Question of using gradient descent instead of calculus. I checked previous questions there are still points to clarify

Question

First of all I checked http://stats.stackexchange.com/questions/23128/solving-for-regression-parameters-in-closed-form-vs-gradient-descent, http://stackoverflow.com/questions/26804656/why-do-we-use-gradient-descent-in-linear-regression, https://stats.stackexchange.com/questions/212619/why-is-gradient-descent-required but couldn't find my answer.

Gradient descent is: $w_{i}:=w_{i}-\alpha \frac{\delta }{\delta w_{i}}j(w)$ where w is a vector.
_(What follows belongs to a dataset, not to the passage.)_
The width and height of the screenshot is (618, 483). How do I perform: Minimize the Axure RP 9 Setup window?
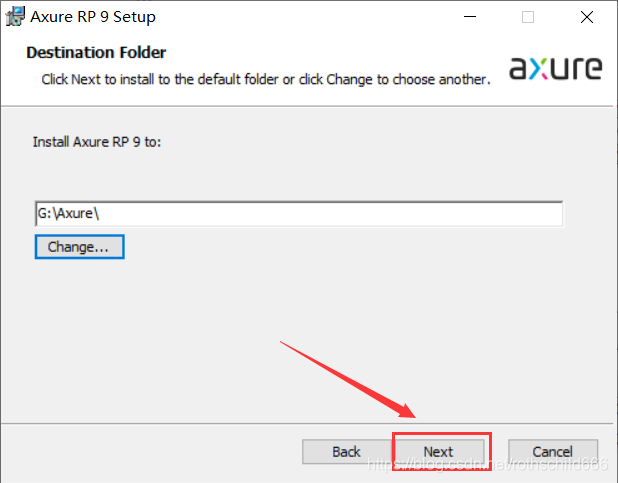[x=468, y=17]
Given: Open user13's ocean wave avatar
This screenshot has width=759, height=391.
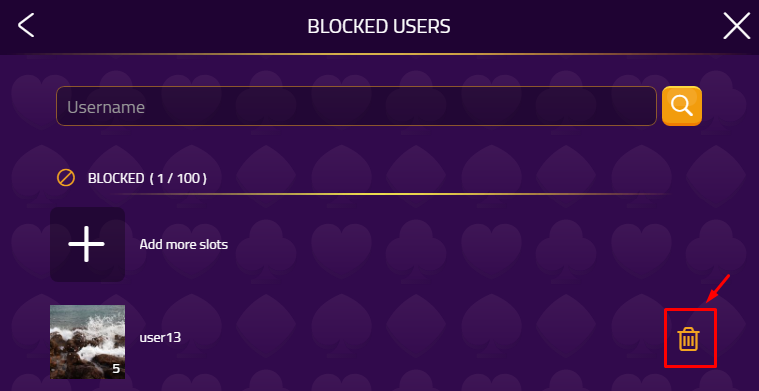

At his book "Pattern Recognition and Machine Learning" Bishop says:

"Because the error function is a quadratic function of the coefficients w, its derivatives with respect to the coefficients will be linear in the elements of w, and so the minimization of the error function has a unique solution..."

So if we take derivative of $j(w)$ with respect to $w_{i}$ and equal to zero, in the end it will give us the smallest $w$. Which is actually the first exercise.

In gradient descent we take the derivative too, so the problem can't be because of derivative. Such as an equation that its derivative can't be found. If we can find the answer with one iteration(making equation equal to zero for every feature) why do we iterate over and over again instead, which is the case of gradient descent.